Sam Goldwyn brilliantly launches a new star in a not so brilliant vehicle. Anna Sten has beauty, glamour, charm, histrionic ability (although there are a couple of moments which seemed a bit beyond her), and s.a.
The script is a very free adaptation of Emile Zola’s famous novel. Much care is evident to make it as circumspect as possible and yet maintain its color and allure which is the basis of this transition of a Parisian gamine to music hall heights.
It ends on a tragic note with a suicide by the glorified gamine who takes this way out to reunite the two brothers, Phillips Holmes whom she loves, and Lionel Atwill, his maturer kin, who has coveted her and who subsequently patronizes her when the younger brother is transferred with his regiment to Algiers.
In between there is Richard Bennett as the great Greiner, the master showman, who decides to clay this new unglorified model into the toast of the revue halls.

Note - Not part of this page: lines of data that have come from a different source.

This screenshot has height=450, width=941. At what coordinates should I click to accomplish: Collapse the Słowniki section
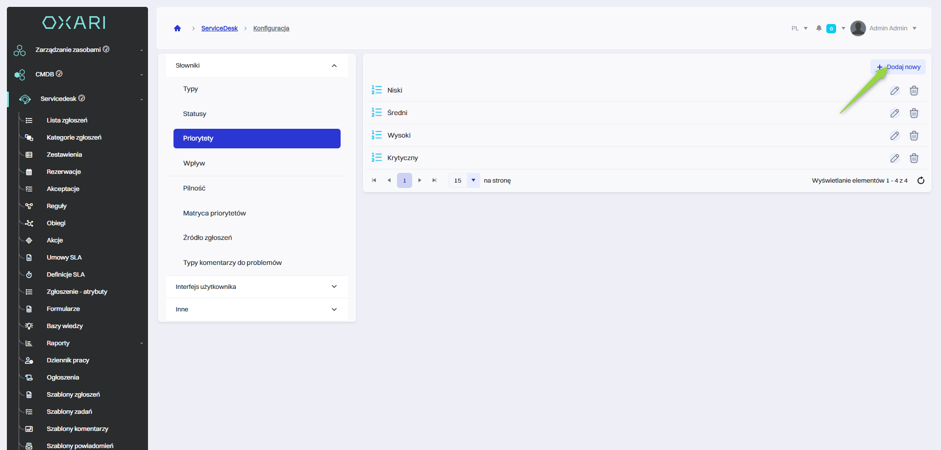(334, 66)
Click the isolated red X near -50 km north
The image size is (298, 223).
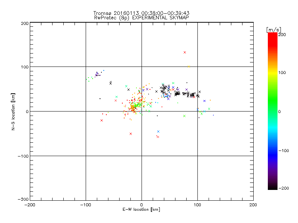(x=131, y=134)

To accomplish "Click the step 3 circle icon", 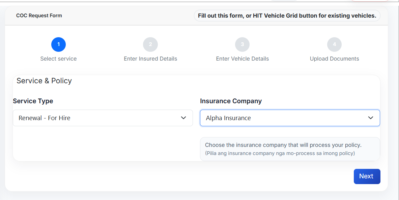I will 242,44.
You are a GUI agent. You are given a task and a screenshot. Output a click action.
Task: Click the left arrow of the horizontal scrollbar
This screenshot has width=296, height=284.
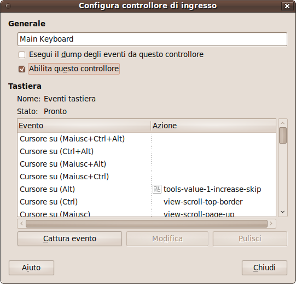(x=22, y=224)
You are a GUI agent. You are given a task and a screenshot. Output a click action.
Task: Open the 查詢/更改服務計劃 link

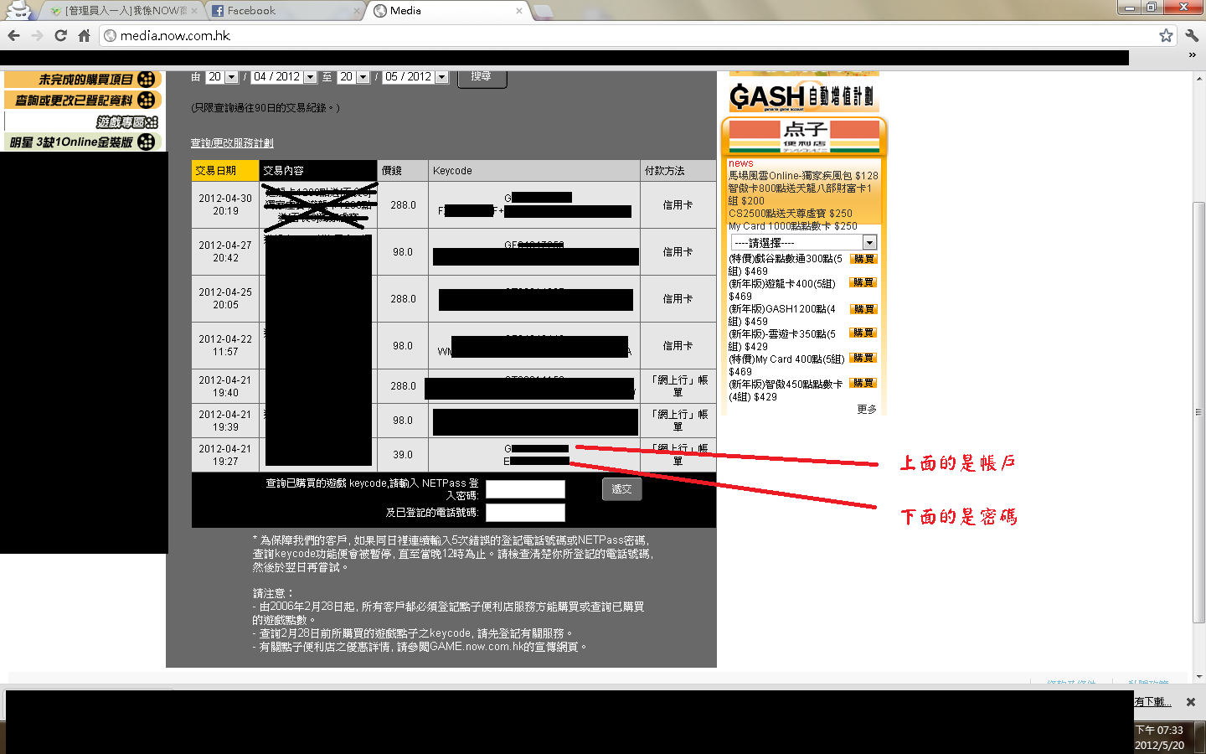(232, 143)
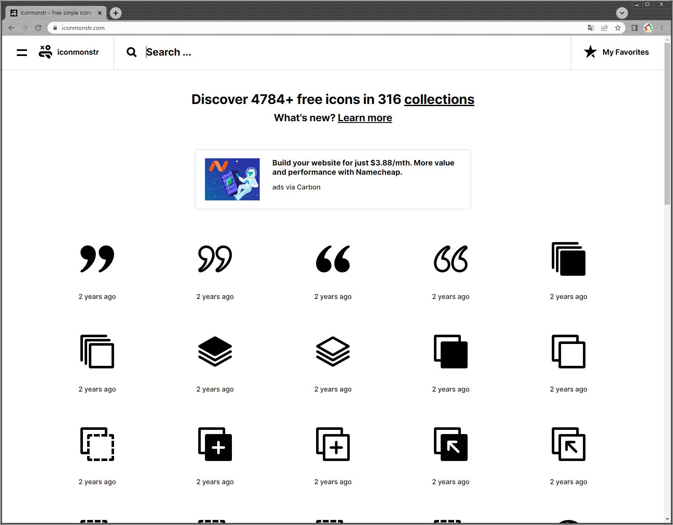Click the iconmonstr logo
The image size is (673, 525).
coord(69,52)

Sten’s likening to Marlene Dietrich becomes inevitable. Her throaty manner of singing ‘That’s Love’ (the sole Rodgers-Hart song in the film) brings that home even more forcibly, apart from her light dialectic Teutonic brogue and the same general aura in personality. The Dorothy Arzner style of direction likewise recalls the Sternberg-Mamoulian technique employed in Dietrich’s behalf.